==== Raw records ====
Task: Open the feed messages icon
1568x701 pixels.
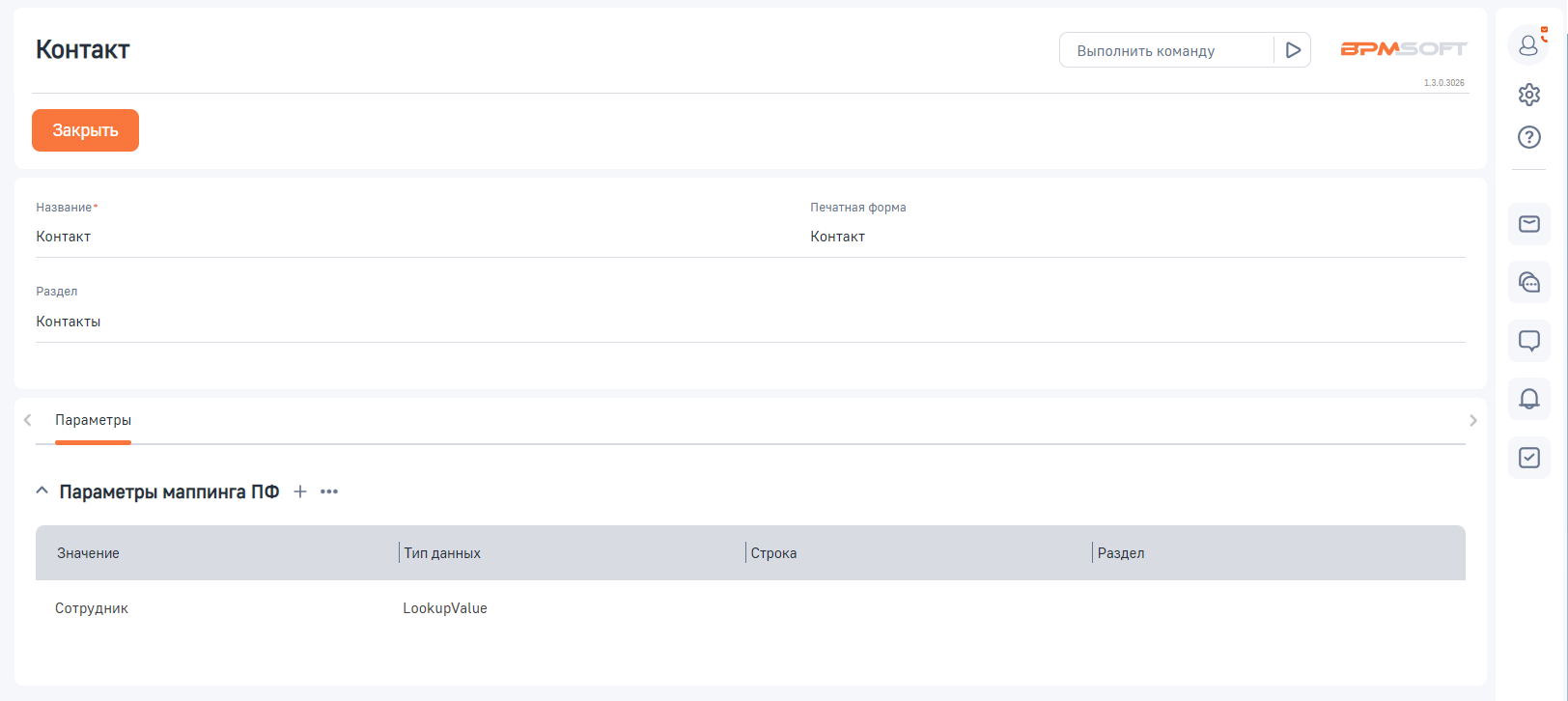Action: 1528,341
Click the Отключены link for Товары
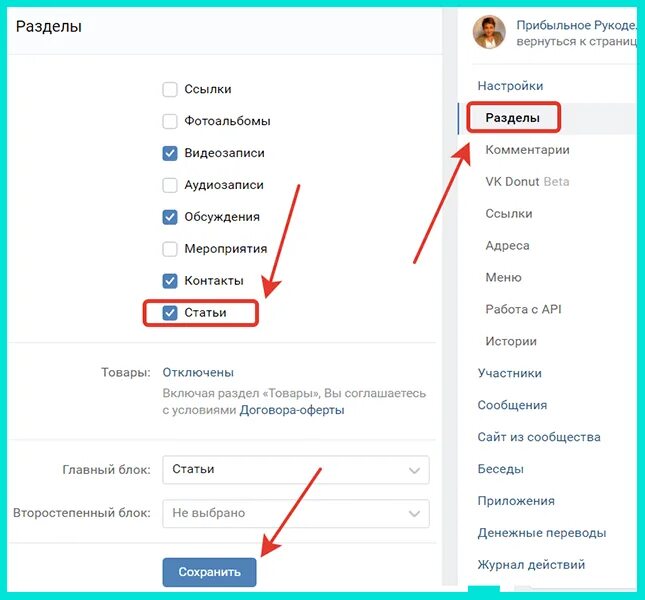The width and height of the screenshot is (645, 600). click(198, 372)
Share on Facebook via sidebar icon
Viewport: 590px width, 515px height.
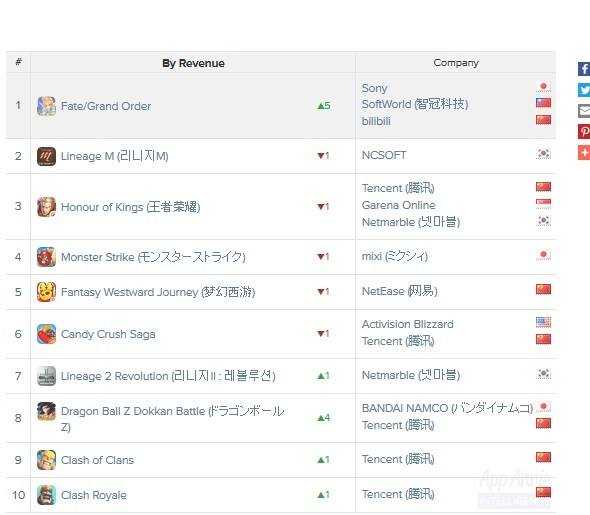[584, 69]
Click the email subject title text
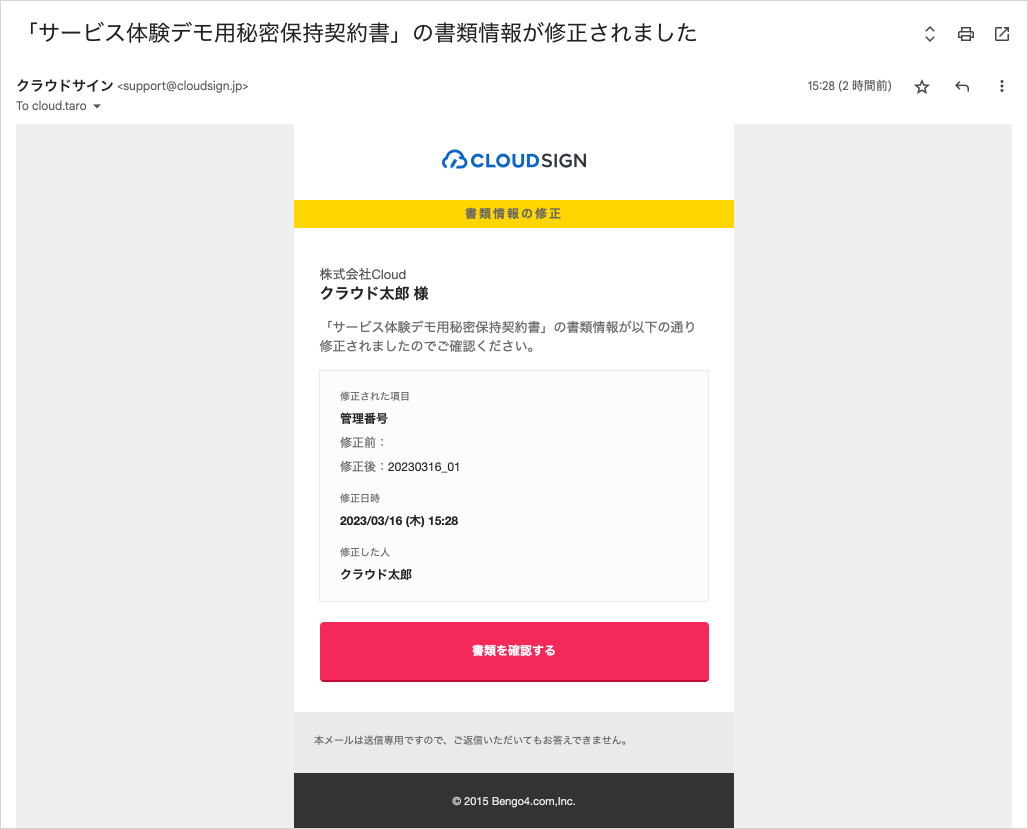1028x829 pixels. [x=359, y=33]
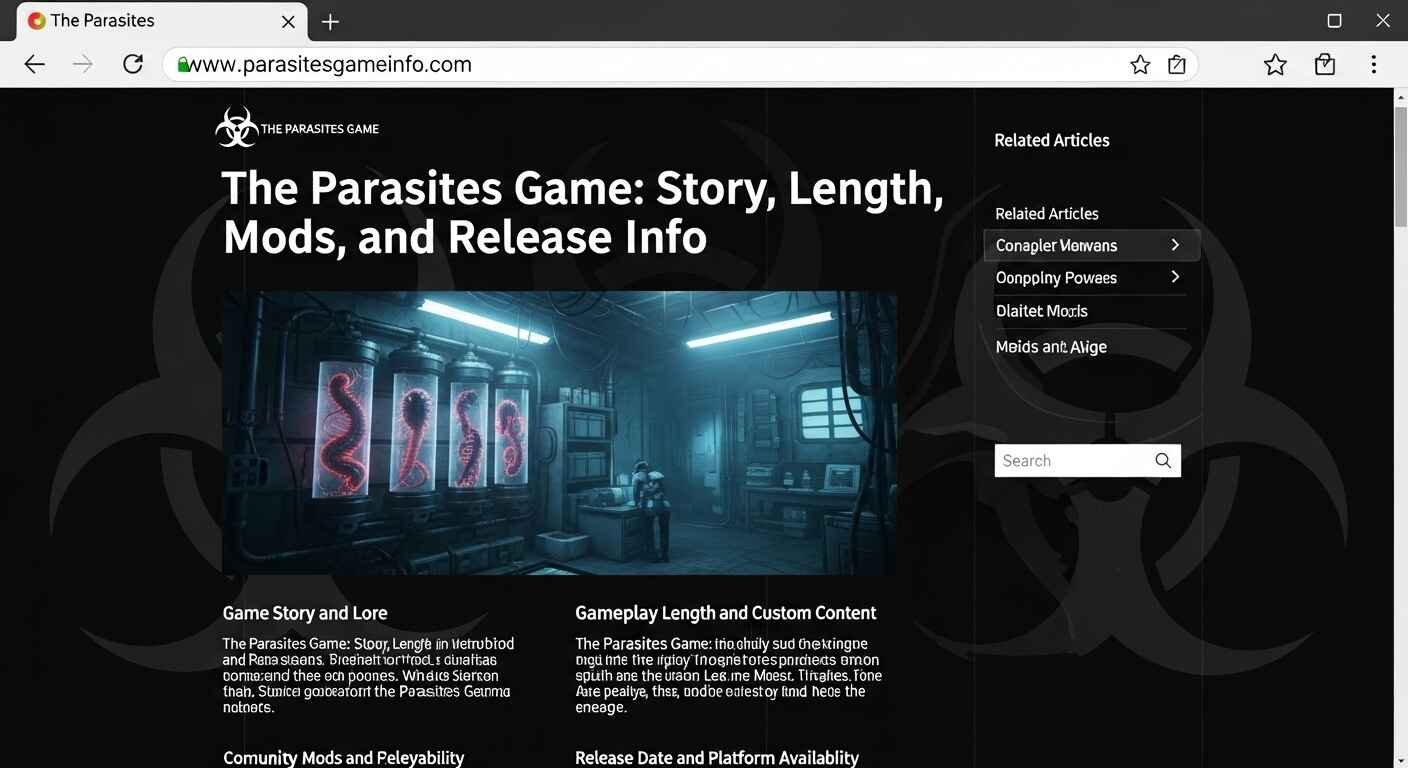The image size is (1408, 768).
Task: Reload the parasitesgameinfo.com page
Action: point(133,63)
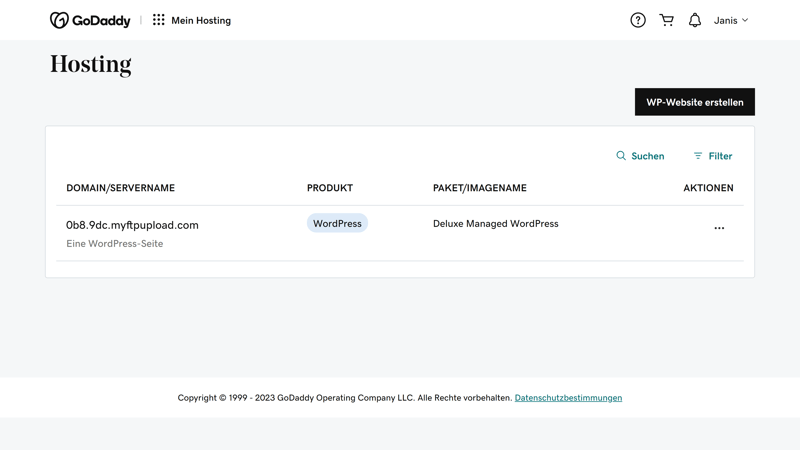Click the WordPress product badge

[x=337, y=224]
====
## Short task
Give the items as a numbered list, starting with the line that contains "Share on Facebook via sidebar icon" and going on through the end of the items, with blank lines left out. Omit the pictures from your list.

## Solution
1. Share on Facebook via sidebar icon
2. Viewport: 590px width, 515px height.
3. [584, 69]
4. Click the email subject title text
5. 1028x829 pixels. [x=359, y=33]
6. The image size is (1408, 768).
7. Task: Reload the parasitesgameinfo.com page
8. Action: point(133,63)
9. Click the WordPress product badge
10. [x=337, y=224]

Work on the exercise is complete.